Since I'm making a full backup of my entire debian system, I was thinking if having a copy of /var/lib/mysql directory is a viable alternative to dumping tables with mysqldump.
are all informations needed contained in that directory?
can single tables be imported in another mysql?
can there be problems while restoring those files on a (probably slightly) different mysql server version?
Yes
Yes if the table is using the MyISAM (default) engine. Not if it's using InnoDB.
Probably not, and if there is, you just need to execute mysql_upgrade to fix them
To avoid getting databases in a inconsistent state, you can either shutdown MySQL or use LOCK TABLES and then FLUSH TABLES before the backup. The second solution is a little better because the MySQL server will remain available during the backup (albeit read only).
This approach is only going to work safely if you shut the database down first. Otherwise you could well end up in an inconsistent state afterwards. Use the /etc/init.d/mysql stop command first.
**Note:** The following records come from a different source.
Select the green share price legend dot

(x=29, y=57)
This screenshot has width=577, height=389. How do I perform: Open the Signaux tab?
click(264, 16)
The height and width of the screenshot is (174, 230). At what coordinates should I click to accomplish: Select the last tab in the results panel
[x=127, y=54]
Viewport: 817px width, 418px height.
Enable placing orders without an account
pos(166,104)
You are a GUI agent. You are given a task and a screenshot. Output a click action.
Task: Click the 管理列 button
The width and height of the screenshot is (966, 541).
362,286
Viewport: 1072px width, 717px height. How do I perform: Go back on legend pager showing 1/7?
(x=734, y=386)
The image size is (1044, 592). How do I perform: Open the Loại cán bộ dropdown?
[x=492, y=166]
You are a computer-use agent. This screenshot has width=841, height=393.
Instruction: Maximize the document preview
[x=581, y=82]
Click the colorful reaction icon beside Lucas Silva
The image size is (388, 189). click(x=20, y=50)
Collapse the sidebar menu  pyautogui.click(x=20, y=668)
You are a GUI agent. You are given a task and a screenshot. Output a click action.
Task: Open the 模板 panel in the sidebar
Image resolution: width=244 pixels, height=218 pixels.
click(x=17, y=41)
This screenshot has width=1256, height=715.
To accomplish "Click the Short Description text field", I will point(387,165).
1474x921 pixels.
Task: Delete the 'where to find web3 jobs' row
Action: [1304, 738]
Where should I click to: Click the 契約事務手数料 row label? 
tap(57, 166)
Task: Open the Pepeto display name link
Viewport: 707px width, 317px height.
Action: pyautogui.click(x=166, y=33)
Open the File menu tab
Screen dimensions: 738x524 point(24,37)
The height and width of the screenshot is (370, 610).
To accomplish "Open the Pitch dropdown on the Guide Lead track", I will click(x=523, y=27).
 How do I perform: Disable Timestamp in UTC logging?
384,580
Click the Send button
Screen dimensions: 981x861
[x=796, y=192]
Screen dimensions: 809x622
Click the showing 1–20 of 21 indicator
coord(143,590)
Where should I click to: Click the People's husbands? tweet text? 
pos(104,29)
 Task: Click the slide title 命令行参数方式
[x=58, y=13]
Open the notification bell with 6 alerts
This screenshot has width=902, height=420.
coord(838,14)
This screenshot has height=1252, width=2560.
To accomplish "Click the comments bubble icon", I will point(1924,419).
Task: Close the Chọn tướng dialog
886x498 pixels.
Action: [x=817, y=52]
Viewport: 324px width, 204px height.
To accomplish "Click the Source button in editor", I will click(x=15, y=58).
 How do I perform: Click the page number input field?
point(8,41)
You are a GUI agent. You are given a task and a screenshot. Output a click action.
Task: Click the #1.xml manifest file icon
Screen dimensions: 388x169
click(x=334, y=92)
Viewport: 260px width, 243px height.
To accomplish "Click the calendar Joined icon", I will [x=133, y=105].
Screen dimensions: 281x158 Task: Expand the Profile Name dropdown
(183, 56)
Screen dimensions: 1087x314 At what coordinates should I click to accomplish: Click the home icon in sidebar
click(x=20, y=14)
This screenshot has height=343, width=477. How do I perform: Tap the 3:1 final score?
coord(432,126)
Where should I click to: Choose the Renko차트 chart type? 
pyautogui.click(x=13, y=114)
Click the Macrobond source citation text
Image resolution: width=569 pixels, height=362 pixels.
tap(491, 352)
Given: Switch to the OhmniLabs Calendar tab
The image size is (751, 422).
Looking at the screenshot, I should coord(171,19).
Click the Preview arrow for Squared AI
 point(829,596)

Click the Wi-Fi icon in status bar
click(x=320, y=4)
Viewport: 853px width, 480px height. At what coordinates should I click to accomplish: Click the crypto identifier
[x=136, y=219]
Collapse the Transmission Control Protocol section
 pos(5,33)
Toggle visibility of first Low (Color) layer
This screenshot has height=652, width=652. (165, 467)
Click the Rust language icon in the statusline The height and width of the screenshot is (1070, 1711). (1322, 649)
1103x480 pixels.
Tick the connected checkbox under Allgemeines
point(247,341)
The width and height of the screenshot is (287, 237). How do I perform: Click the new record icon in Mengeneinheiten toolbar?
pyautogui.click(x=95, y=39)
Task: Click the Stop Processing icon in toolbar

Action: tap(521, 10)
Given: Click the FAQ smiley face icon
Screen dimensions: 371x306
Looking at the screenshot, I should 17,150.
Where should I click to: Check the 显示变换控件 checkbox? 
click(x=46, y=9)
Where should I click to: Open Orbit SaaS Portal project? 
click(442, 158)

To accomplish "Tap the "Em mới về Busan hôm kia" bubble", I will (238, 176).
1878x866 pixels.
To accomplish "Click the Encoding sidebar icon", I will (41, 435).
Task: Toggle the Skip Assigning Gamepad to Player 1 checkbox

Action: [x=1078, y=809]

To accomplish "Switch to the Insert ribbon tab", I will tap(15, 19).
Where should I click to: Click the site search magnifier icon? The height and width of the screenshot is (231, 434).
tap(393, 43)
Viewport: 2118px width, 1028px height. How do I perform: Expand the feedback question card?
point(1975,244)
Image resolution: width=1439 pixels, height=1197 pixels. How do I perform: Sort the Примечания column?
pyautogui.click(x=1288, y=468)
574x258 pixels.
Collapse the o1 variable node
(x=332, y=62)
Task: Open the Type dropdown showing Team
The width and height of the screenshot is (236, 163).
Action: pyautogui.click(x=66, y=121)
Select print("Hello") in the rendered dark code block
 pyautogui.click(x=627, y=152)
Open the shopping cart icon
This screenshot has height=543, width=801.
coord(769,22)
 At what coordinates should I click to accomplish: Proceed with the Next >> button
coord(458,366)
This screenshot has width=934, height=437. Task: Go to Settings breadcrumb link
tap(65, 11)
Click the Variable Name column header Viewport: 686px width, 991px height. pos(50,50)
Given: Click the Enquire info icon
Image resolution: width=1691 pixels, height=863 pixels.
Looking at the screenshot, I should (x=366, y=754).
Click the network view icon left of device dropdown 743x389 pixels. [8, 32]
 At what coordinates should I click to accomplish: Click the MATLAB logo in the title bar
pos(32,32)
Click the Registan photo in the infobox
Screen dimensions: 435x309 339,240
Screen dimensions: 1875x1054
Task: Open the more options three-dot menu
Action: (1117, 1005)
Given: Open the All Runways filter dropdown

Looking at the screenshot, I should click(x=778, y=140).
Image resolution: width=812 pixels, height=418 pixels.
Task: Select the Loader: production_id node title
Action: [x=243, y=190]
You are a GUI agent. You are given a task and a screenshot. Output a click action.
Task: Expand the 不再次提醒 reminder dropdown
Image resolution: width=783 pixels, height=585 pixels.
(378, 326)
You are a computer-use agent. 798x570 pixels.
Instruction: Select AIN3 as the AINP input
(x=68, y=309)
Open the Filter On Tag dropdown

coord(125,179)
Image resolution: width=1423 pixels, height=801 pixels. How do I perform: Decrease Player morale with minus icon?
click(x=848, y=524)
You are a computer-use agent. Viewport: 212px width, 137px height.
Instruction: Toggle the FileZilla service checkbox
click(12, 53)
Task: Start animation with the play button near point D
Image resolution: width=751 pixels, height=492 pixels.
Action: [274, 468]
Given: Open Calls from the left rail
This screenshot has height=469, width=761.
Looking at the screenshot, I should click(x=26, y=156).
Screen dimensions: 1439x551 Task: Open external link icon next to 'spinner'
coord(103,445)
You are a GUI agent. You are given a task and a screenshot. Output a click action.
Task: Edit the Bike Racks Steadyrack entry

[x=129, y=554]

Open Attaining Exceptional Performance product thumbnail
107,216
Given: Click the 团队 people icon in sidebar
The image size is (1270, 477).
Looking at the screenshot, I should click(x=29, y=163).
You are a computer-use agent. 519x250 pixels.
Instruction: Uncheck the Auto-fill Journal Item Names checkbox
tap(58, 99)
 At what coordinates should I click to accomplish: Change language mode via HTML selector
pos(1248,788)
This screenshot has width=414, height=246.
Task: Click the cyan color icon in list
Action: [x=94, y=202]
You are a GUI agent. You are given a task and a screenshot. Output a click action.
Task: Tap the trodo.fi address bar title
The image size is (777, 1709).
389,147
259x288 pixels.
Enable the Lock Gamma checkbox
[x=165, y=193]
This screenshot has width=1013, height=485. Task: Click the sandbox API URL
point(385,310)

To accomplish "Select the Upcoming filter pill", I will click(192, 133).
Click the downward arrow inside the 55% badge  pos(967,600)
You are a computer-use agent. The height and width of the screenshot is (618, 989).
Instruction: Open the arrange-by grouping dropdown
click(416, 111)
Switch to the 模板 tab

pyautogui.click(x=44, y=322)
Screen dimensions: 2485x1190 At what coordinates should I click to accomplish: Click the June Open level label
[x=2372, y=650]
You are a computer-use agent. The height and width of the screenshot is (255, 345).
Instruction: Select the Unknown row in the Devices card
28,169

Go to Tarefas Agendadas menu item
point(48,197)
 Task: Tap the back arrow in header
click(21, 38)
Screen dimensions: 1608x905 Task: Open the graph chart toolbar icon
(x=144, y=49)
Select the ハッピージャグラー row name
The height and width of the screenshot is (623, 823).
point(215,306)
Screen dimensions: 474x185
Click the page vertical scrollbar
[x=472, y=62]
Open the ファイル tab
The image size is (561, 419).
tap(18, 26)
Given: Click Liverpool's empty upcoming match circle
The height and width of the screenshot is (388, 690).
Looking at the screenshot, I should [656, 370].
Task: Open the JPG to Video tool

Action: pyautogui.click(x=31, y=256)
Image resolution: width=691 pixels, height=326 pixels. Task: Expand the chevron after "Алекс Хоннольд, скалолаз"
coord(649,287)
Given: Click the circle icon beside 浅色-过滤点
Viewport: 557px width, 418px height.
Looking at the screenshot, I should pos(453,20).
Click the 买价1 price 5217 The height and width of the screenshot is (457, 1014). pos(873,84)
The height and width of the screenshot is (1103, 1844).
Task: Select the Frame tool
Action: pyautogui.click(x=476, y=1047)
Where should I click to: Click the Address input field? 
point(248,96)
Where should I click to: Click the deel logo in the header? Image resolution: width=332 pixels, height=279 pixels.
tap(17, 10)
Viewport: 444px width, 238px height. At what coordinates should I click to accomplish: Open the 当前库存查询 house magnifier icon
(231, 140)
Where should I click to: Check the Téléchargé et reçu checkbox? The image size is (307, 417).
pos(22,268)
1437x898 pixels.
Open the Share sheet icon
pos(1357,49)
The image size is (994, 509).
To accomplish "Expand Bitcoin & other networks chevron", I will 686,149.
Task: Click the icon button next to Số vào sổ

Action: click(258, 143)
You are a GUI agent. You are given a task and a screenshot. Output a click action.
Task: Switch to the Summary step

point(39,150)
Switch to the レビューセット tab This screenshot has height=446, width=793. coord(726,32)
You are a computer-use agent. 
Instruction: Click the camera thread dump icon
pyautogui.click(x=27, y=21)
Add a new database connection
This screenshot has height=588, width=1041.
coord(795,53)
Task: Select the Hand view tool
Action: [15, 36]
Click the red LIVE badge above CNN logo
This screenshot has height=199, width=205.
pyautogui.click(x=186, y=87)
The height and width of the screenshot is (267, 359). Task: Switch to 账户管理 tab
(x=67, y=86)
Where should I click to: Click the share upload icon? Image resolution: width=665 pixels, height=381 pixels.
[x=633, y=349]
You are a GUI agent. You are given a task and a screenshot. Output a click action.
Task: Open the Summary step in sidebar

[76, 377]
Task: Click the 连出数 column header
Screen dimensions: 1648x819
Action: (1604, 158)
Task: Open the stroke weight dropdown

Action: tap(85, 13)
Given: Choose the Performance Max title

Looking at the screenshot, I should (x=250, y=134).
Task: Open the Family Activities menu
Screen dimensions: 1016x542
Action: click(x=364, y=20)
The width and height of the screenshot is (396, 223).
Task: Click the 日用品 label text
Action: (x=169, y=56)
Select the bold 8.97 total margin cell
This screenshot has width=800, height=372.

You can then restart it after the backup is taken.
It's perfectly OK as long as you shut down the MySQL sever first and use exactly the same version to retrieve the "backup". Otherwise it isn't.
For a complete discussion of the 2 strategies, you need to read this: https://dev.mysql.com/doc/refman/5.5/en/backup-types.html
The currently best free and open-source solution seems to be Percona's: http://www.percona.com/software/percona-xtrabackup
I'll go with a strong NO.
From my experience, backing up/restoring raw mysql data files can be used only on the same os/server version. It does not work cross platform (eg. ubuntu/macos) with same server versions nor if mysql server versions are different on same platform.
Percona XtraBackup (innobackupex) from Percona MySQL distro will let you do live & differential mysql backup and serve you the backup files that can be restored by copying to /var/lib/mysql/. You need to be running Percona Server for MySQL to use all of this.